Optimizing the Instruction Cache Performance of the Operating System

  • Authors:
  • Joseph Torrellas;Chun Xia;Russell L. Daigle

  • Affiliations:
  • Univ. of Illinois at Urbana-Champaign, Urbana;BrightInfo;Tandem Computers, Inc.

  • Venue:
  • IEEE Transactions on Computers
  • Year:
  • 1998

Quantified Score

Hi-index 14.98

Visualization

Abstract

High instruction cache hit rates are key to high performance. One known technique to improve the hit rate of caches is to minimize cache interference by improving the layout of the basic blocks of the code. However, the performance impact of this technique has been reported for application code only, even though there is evidence that the operating system often uses the cache heavily and with less uniform patterns than applications. It is unknown how well existing optimizations perform for systems code and whether better optimizations can be found.

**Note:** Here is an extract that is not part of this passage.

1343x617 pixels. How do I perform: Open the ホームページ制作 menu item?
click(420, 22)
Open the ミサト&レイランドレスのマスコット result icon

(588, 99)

We address this problem in this paper. This paper characterizes, in detail, the locality patterns of the operating system code and shows that there is substantial locality. Unfortunately, caches are not able to extract much of it: Rarely-executed special-case code disrupts spatial locality, loops with few iterations that call routines make loop locality hard to exploit, and plenty of loop-less code hampers temporal locality. Based on our observations, we propose an algorithm to expose these localities and reduce interference in the cache. For a range of cache sizes, associativities, lines sizes, and organizations, we show that we reduce total instruction miss rates by 31-86 percent, or up to 2.9 absolute points. Using a simple model, this corresponds to execution time reductions of the order of 10-25 percent. In addition, our optimized operating system combines well with optimized and unoptimized applications.